“Failing to plan is planning to fail.”
This describes in one sentence why clinical trial feasibility is so important for having a successful clinical trial on budget, on time. The challenge is it’s not so simple.
Clinical Trial Feasibility is a process that usually takes a lot of time and data. Sponsor companies spend on average a few months on this step. Where CROs are usually pressured to conduct the indication feasibility (competitive landscape, patient prevalence, recruitment rates etc.) in a matter of approx.10 days and then site feasibility (sites’ previous performance, ongoing status, and willingness to participate in the study) in no more than a month or two. And these timelines are the short answer to:
What’s wrong with Clinical Trial Feasibility?
Let’s have a closer look at the main feasibility components and the data behind them. This is another reason why we should rethink our feasibility strategy.
1.1 Competitive landscape.
The way to find this out is to look at the landscape of other clinical trials in the same indication and eligibility criteria (patients’ profile). Analyzing clinical trial registries gives you a good high-level idea of where trials are being conducted.
If you are looking to see such a competitive clinical trial map you can reach us out and we’ll be happy to provide it for any indication/TA.
Competition though comes not only from other clinical trials. If you need patients enrolled, then all available treatment options and what local doctors and institutions prefer are also competitors. Most of the time even bigger than other clinical trials.
Failing to understand the local standard of care is a huge gap in any competitive landscape analysis.
1.2 Patient prevalence.
I wish we had unified EHR standards and access across all countries. This would save us so much time and effort in the drug development space. I know this is a utopia at the moment. Yet, I also know someday we’ll realize that by sharing some of our personal data (in a secure way) we can get to real discoveries about how to be healthier and live longer.
Back to reality. For most indications, we have publications and observations on the prevalence of a disease in different countries. They provide approximate numbers of how many patients there are with a certain disease.
Not to mention that most trials don’t need just any patient with the disease but very particular ones. The more we go into gene therapies and other personalized treatments, knowing how many patients and where they are will be more difficult.
We can either stop relying on this metric and find a different way to conduct clinical trials (a more decentralized way) or try to get into consideration when consuming prevalence data.
TrialHub has prevalence data for more than 5000 indications in 70 countries. Let us know if this can be helpful.
1.3 Recruitment Rates.

---

== Required actions ==
(1) In the clinical trial feasibility article, about how many days are CROs usually pressured to spend on indication feasibility?
(2) Using the clinical trial feasibility article, explain why a competitive landscape analysis that overlooks the local standard of care has a major gap.
(3) From the clinical trial feasibility article, quote the passage that begins at "I wish we had" and ends after "be more difficult.".

---

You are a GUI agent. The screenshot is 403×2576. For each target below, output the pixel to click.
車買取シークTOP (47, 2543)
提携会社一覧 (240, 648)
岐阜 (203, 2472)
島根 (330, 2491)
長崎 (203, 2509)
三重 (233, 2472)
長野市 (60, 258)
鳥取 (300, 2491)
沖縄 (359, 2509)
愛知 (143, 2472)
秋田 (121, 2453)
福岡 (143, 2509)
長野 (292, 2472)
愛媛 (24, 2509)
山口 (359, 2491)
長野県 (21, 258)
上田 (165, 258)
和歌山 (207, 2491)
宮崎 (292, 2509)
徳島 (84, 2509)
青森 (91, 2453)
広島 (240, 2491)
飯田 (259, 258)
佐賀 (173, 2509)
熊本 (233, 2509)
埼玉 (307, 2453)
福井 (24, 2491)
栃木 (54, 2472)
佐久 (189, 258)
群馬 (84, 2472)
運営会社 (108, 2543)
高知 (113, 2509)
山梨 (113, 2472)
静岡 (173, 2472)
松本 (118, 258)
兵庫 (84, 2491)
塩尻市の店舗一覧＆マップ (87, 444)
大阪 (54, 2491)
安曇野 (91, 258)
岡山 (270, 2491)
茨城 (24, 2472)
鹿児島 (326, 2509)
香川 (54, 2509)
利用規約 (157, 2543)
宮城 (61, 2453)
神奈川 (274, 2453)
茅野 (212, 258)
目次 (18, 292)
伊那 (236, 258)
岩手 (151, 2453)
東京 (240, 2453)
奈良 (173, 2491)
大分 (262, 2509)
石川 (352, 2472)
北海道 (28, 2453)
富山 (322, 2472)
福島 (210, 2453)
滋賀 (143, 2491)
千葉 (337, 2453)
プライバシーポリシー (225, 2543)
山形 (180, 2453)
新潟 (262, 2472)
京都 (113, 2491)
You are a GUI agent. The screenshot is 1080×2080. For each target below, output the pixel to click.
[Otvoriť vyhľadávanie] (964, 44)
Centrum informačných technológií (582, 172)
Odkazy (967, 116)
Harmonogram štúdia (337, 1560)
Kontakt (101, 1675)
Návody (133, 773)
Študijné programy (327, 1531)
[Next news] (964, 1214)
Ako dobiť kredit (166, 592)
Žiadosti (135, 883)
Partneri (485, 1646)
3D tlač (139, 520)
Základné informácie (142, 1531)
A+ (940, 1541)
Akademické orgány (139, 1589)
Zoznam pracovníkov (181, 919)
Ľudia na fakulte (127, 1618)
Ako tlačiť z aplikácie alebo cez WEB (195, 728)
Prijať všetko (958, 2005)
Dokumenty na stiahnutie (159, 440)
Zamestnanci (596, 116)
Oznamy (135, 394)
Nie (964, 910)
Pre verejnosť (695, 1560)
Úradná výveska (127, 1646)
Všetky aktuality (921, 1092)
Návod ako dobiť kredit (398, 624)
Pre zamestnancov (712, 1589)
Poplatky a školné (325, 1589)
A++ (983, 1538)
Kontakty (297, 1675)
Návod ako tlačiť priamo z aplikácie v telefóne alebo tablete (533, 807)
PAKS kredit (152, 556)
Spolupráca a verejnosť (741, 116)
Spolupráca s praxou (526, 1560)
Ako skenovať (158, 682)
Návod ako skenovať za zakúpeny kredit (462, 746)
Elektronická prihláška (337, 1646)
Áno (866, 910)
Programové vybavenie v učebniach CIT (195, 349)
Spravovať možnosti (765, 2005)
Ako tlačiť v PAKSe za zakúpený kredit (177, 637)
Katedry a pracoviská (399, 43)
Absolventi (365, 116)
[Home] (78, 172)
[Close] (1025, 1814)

---

== Answer list ==
(1) About 10 days.

(2) Competition for patients comes not only from other clinical trials. All available treatment options, and what local doctors and institutions prefer, also compete for the patients a trial needs to enroll. Most of the time these are even bigger competitors than other trials.

(3)
I wish we had unified EHR standards and access across all countries. This would save us so much time and effort in the drug development space. I know this is a utopia at the moment. Yet, I also know someday we’ll realize that by sharing some of our personal data (in a secure way) we can get to real discoveries about how to be healthier and live longer.
Back to reality. For most indications, we have publications and observations on the prevalence of a disease in different countries. They provide approximate numbers of how many patients there are with a certain disease.
Not to mention that most trials don’t need just any patient with the disease but very particular ones. The more we go into gene therapies and other personalized treatments, knowing how many patients and where they are will be more difficult.